(584b) Transfer Entropy-Based Dynamic Causal Maps Generation for Fault Diagnosis in Systems with Cycles | AIChE

(584b) Transfer Entropy-Based Dynamic Causal Maps Generation for Fault Diagnosis in Systems with Cycles

Authors 

Suresh, R. - Presenter, Columbia University
Sivaram, A. - Presenter, Columbia University
Venkatasubramanian, V., Columbia University

On-line fault detection and diagnosis in process industries has always been a challenge due to the large size and complexity of the plant resulting in enormous amount of potential interactions between variables. Causality represented in the form of a directed graph (digraph) is one of the most widely used tools for root cause analysis, once the presence of a fault is identified [1]. In conventional approaches of graph-based diagnosis, a digraph representing the actual desired process is developed and by tracing the path of variables/nodes showing deviation from desired behavior, root cause is identified. The performance of this approach depends on the accuracy of the causal map developed. Bauer et al. [2] proposed an algorithm using transfer entropy to detect direct causality and construct a causal map. This technique works well for systems that can be represented as directed acyclic graphs. In a chemical plant, however, feedback loops and recycling streams (e.g., refluxes) are common. Such cyclic effects make the problem of direct causality detection and root cause analysis harder.

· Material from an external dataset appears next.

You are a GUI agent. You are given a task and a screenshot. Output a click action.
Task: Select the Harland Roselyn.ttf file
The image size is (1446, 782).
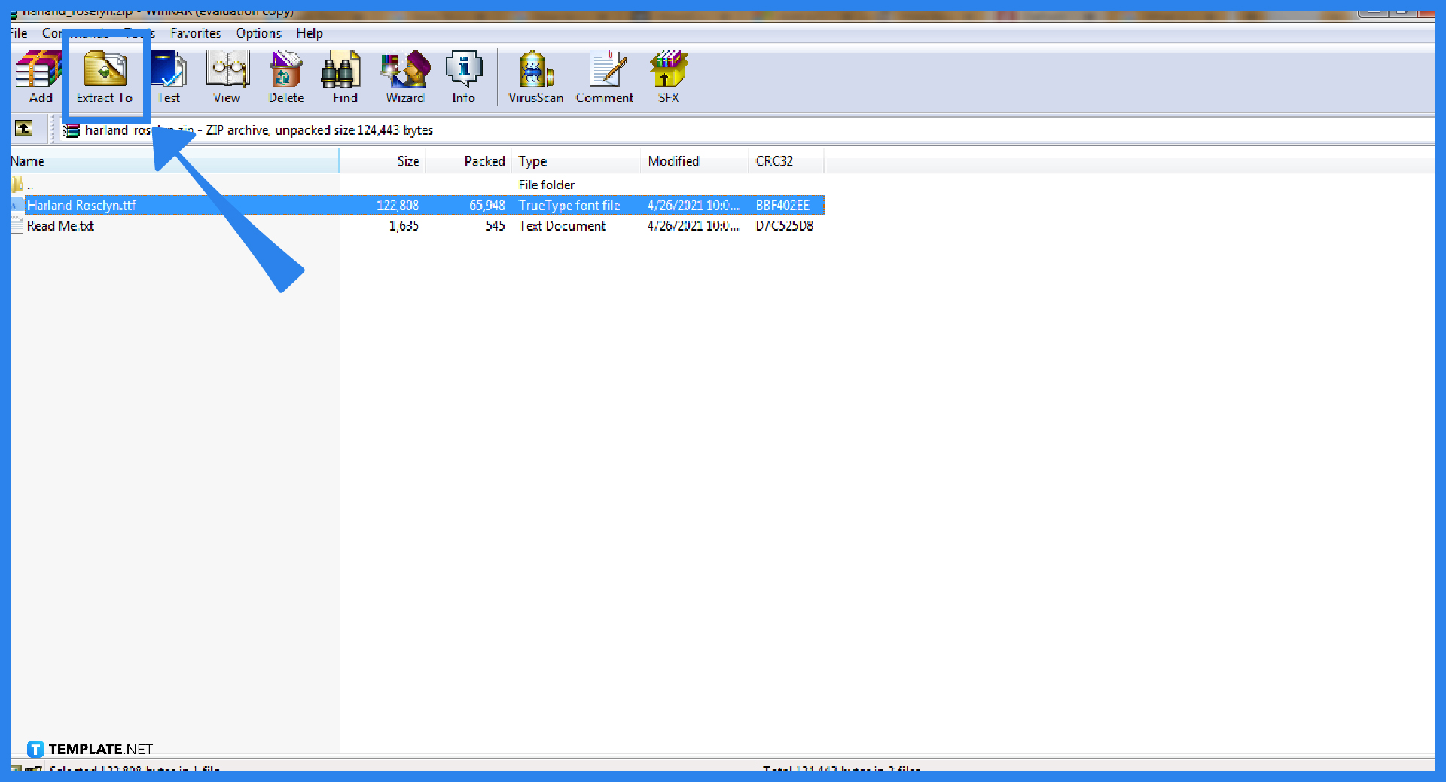tap(81, 206)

In the proposed work, we use transfer entropy as a measure of causality between variables, as it is capable of capturing non-linear interactions between them. A weighted adjacency matrix derived from transfer entropy (based on process data) between each pair of variables is used to construct a weighted causal map. Onset of fault is accompanied by change in transfer entropy, which leads to change in the weighted causal graph identified. Tracking this change in the dynamic causal map serves as a useful metric for identification of faults, instead of relying on accurate estimation of the true map itself. In this work, we report on the performance of this approach on various simulated case studies, including the Tennessee Eastman process. The technique is found to satisfactorily locate the fault, either as a faulty cycle or a faulty node.

References

[1] V. Venkatasubramanian, R. Rengaswamy, and S. N. Kavuri, “A review of process fault detection and diagnosis part II: Qualitative models and search strategies,” Comput. Chem. Eng., vol. 27, no. 3, pp. 313–326, 2003.

[2] M. Bauer, J. W. Cox, M. H. Caveness, J. J. Downs, and N. F. Thornhill, “Finding the Direction of Disturbance Propagation in a Chemical Process Using Transfer Entropy,” IEEE Trans. Control Syst. Technol., vol. 15, no. 1, pp. 12–21, 2007.